Addition and subtraction of homothety classes of convex sets (Q860089)

Let \(S_H\) denote the homothety class generated by a convex set \(S\subset \mathbb R^n: S_H = \{a + \lambda S\,| \, a\in \mathbb R^n,\lambda > 0\}\). The author determines conditions for the Minkowski sum \(B_H + C_H\) or the Minkowski difference \(B_H\sim C_H\) of homothety classes \(B_H\) and \(C_H\) generated by closed convex sets \(B,C\subset\mathbb R^n\) to lie in a homothety class generated by a closed convex set (more generally, in the union of countably many homothety classes generated by closed convex sets). Let \(\text{rec}\,S\) denote the recession cone of a closed convex set \(S\). For a pair of line-free closed convex sets \(B\) and \(C\), the following conditions (1)--(3) are equivalent. (1) \(B_H + C_H\) belongs to a unique homothety class generated by a line-free closed convex set. (2) \(B_H + C_H\) lies in the union of countably many homothety classes generated by line-free closed convex sets. (3) There is a line-free closed convex set \(A\) such that: (a) \(\text{rec}\, A = \text{rec}\, B + \text{rec}\, C\), (b) each of the sets \(B_0= B + \text{rec}\, A\) and \(C_0 =C + \text{rec}\, A\) is homothetic either to \(A\) or to \(\text{rec}\, A\), (c) if \(A\) is not a cone, then at least one of the sets \(B_0\), \(C_0\) is not a cone. For a pair of compact convex sets \(B\) and \(C\), each of the conditions (1)--(3) holds iff \(B\) and \(C\) are homothetic. Given \(n\)-dimensional closed convex sets \(B\) and \(C\), we put \[ B_H{\underset {n}\sim} C_H =\{B' \sim C'\, | \, B'\in B_H,\, C'\in C_H,\, \dim (B' \sim C') = n\}. \] Remind the notion of tangential set introduced by R.~Schneider: a closed convex set \(D\) of dimension \(n\) is a tangential set of a convex body \(F\) provided \(F\subset D\) and through each boundary point of \(D\) there is a support hyperplane to \(D\) that also supports \(F\).

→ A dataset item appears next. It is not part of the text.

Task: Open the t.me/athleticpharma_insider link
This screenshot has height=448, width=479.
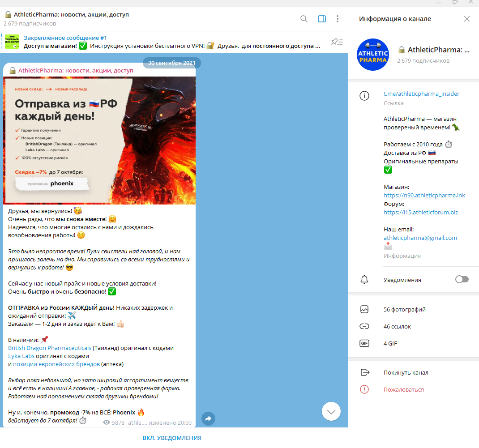Action: (x=421, y=94)
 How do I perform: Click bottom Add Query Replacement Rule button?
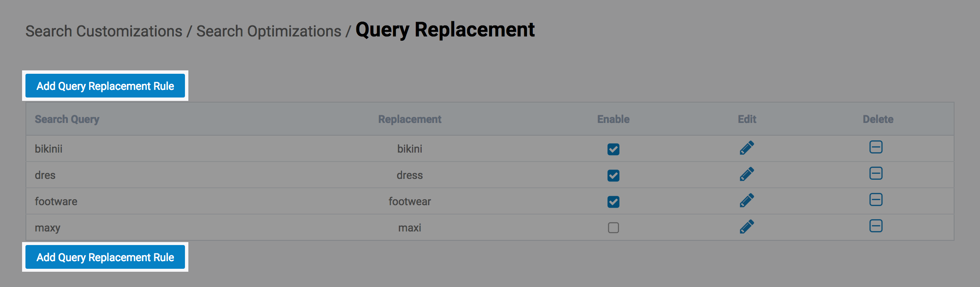(105, 257)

For a pair of convex bodies \(B\) and \(C\), the following conditions (1)--(4) are equivalent: (1) \(B_H{\underset {n}\sim} C_H\subset B_H\), (2) \(B_H {\underset {n}\sim} C_H\) lies in a unique homothety class generated by a convex body, (3) \(B_H {\underset {n}\sim} C_H\) lies in the union of countably many homothety classes generated by convex bodies, (4) \(B\) is homothetic to a tangential set of \(C\).